Estimation Uncertainty
from IPython.core.display import display
import pandas as pd
import numpy as np
import matplotlib.pyplot as plt
%matplotlib inline
#GlobalFinMonthly
url="https://raw.githubusercontent.com/amoreira2/Lectures/main/assets/data/GlobalFinMonthly.csv"
Data = pd.read_csv(url,na_values=-99)
# tell python Date is date:
Data['Date']=pd.to_datetime(Data['Date'])
# set an an index
Data=Data.set_index(['Date'])
Data=Data.rename(columns={Data.columns[1]: "MKTUS",Data.columns[2]: "BondUS",
Data.columns[3]: "EM",Data.columns[4]: "MKTxUS",Data.columns[5]: "BondxUS" })
Re=(Data.drop('RF',axis=1)).subtract(Data['RF'],axis='index')
10. Estimation Uncertainty#
Investment managers rarely apply the Markowitz framework in it’s more pure form as studied in Chapter 9
Pension funds typically use a 60/40 equity/bond allocation
Why not used more often?
It requires specifying expected returns for entire universe of assets
Mean-variance optimization weights heavily on assets that have extreme average returns in the sample and with attractive covariance properties, i.e., high correlation with asset yielding slightly different return
What problems that might cause?
The key problem is that we are dealing with a limited sample of data
We are interested in finding the ex-ante tangency portfolio
But the basic MV analysis identifies the ex-post tangency portfolio, i.e. a portfolio that did well in the sample, but it can be a statistical fluke
The issue is that we do not observe the true population expectation and covariances, but only have a sample estimate
How to evaluate the amount of uncertainty and it’s impact on our results?
We will start by evaluating the uncertainty regarding our average expected excess return estimates for each asset
We will then show how the weights change as we pertubate these estimates in a way that is consistent with the amount of uncertainty
We will then show how sensitive the benefits of international diversification are
Standard erros of average estimators
If observations are serially uncorrelated over time then the standard deviation of a sample average is simply
Returns of most liquid assets are sufficiently close to uncorrelated over time for this assumption to be ok
It is also easy enough to adjust for serial correlation which we can easily do usign a regression library
This measures how uncertain we are about the sample mean
For example, there is a 5% probability that the actual mean is \(E[x_i]\leq\overline{x_i}-1.64{std(\overline{x_i})}\)
So \(std(\overline{x_i})\) gives a measure of how close our estimate is likely to be to true expected value
Lets compare the sample average and the sample average standard deviation for our assets
Re.head()
MKTUS | BondUS | EM | MKTxUS | BondxUS | |
---|---|---|---|---|---|
Date | |||||
1963-02-28 | -0.0238 | -0.004178 | 0.095922 | -0.005073 | NaN |
1963-03-31 | 0.0308 | 0.001042 | 0.011849 | -0.001929 | -0.000387 |
1963-04-30 | 0.0451 | -0.004343 | -0.149555 | -0.005836 | 0.005502 |
1963-05-31 | 0.0176 | -0.004207 | -0.014572 | -0.002586 | 0.002289 |
1963-06-30 | -0.0200 | -0.000634 | -0.057999 | -0.013460 | 0.000839 |
# First we get the total number of observations and store it as `T`
T=Re.shape[0]
T
647
# (1) standard deviation of the sample average of excess return for each asset
avg_std=(Re.std()/(T**0.5))
# (2) sample average of excess return for each asset
avg=Re.mean()
# (3) save as ERstd (excess return standard deviation)

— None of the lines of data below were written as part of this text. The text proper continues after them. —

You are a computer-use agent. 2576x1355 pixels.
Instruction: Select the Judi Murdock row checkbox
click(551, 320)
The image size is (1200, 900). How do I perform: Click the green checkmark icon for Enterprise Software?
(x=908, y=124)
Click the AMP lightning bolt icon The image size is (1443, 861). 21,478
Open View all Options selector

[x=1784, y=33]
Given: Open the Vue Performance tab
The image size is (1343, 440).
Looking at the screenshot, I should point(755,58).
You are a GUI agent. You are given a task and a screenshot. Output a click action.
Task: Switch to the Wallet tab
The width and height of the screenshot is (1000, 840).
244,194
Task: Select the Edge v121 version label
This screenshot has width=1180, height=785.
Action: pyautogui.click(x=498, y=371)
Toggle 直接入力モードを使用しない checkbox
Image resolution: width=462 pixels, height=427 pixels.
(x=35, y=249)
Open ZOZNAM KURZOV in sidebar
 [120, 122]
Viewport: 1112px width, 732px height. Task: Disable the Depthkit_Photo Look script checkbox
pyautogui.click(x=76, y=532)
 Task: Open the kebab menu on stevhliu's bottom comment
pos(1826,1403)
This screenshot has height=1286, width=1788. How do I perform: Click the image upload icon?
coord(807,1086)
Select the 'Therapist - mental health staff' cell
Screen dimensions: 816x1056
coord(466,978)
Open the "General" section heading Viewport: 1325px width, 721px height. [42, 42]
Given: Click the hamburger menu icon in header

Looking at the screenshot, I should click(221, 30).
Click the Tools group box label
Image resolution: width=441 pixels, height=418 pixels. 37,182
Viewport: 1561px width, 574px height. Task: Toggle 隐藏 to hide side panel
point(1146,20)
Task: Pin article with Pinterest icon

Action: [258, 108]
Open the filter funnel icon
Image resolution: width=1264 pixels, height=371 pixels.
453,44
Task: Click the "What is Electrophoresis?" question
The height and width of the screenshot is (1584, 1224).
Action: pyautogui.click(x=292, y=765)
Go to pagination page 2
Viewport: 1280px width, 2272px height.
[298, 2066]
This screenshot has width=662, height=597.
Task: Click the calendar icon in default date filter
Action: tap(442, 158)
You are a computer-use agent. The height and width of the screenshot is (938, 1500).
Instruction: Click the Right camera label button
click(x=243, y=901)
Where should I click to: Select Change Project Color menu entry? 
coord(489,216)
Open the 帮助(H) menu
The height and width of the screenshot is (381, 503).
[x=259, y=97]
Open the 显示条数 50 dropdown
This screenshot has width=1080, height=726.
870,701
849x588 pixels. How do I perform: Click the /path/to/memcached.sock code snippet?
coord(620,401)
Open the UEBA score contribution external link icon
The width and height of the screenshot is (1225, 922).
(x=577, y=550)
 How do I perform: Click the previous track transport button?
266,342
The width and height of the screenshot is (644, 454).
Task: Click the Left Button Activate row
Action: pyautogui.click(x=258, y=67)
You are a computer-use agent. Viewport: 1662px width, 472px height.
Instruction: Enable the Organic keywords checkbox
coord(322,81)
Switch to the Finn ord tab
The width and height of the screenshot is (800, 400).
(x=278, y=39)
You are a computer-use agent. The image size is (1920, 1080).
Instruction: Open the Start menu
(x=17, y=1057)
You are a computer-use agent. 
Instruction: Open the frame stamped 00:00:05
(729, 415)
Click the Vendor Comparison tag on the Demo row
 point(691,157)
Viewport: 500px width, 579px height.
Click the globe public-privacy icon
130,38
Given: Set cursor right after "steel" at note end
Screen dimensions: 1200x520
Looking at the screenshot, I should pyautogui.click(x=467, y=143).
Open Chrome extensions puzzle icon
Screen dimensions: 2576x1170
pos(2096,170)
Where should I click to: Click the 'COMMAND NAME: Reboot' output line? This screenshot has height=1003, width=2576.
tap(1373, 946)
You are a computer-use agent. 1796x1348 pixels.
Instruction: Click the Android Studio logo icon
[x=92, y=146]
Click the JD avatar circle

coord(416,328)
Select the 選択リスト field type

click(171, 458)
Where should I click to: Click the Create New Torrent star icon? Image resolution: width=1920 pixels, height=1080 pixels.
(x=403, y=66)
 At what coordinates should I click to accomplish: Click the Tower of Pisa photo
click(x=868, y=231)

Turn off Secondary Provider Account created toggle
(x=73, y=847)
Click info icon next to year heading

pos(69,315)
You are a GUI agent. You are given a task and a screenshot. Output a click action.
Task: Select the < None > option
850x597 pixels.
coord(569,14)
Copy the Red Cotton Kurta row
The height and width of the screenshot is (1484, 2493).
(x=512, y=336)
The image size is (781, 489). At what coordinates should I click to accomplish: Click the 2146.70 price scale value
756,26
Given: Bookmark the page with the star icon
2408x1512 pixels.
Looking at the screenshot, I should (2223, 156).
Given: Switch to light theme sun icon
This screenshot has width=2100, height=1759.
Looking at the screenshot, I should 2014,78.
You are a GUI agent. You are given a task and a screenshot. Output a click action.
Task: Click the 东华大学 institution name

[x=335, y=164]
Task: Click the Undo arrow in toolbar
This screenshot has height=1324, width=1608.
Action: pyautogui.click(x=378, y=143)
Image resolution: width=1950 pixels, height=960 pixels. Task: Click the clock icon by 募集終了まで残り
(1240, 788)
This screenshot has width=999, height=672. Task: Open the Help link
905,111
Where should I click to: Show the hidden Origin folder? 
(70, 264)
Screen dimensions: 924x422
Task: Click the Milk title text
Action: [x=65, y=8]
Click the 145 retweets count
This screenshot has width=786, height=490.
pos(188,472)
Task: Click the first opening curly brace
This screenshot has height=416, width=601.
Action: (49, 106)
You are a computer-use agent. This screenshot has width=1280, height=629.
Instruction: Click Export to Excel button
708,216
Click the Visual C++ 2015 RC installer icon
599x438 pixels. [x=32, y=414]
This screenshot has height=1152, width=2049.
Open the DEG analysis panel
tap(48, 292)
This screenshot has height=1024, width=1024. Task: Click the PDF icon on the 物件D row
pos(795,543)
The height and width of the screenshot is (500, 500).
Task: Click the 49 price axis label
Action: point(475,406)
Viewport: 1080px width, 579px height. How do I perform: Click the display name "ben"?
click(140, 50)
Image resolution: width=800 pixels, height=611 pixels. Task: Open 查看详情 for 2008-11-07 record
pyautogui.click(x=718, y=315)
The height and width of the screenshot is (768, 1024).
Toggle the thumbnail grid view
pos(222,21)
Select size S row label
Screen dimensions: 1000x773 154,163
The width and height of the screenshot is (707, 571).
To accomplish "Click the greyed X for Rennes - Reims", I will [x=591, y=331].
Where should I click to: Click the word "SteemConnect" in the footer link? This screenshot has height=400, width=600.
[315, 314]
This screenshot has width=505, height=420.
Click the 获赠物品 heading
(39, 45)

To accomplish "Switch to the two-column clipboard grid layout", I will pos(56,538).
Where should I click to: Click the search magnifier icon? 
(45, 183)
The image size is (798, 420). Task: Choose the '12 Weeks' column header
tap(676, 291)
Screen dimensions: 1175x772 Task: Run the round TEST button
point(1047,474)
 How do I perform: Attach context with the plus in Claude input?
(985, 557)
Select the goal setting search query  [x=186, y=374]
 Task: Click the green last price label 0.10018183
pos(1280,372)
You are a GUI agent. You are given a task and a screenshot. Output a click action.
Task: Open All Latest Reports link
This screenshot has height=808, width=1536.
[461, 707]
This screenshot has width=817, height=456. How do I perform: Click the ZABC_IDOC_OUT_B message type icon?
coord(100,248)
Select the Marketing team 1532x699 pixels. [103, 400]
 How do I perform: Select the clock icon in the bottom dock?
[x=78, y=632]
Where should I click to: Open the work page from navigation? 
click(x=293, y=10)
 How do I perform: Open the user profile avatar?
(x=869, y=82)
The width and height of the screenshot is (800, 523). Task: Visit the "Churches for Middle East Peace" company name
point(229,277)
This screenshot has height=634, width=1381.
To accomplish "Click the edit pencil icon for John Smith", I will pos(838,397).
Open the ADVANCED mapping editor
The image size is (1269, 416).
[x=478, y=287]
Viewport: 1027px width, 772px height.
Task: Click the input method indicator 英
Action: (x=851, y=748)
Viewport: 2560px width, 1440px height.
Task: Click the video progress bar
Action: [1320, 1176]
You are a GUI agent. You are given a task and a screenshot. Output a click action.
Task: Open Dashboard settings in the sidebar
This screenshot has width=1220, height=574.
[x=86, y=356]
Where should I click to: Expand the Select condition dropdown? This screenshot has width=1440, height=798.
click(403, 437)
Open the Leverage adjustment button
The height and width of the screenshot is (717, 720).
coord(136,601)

ERstd=pd.concat([avg_std,avg],axis=1)
#(4) rename columns
ERstd=ERstd.rename(columns={0:'avg_std',1:'avg'})
# report annualized and in percent
Note that our data set has 50 years of data, there is still considerable uncertainty, specially for bonds
#number of years
T/12
53.916666666666664
So lets plot the average for each asset with the 10% confidence interval
Becasue the average estimator is normal distributed in long enough samples we can say that there is a 90% probability that this interval plotted below contains the true expected excess reutrn of these assets
(ERstd).avg.plot.bar(yerr=ERstd.avg_std*1.64, capsize=4, rot=0);
# lets annualize it
(ERstd.avg*12*100).plot.bar(yerr=ERstd.avg_std*1.64*12*100, capsize=4, rot=0);
A noteworthy aspect of this estimate is that it has a really long sample it is really hard to reject the hypothesis that all these assets have exactly the same premium!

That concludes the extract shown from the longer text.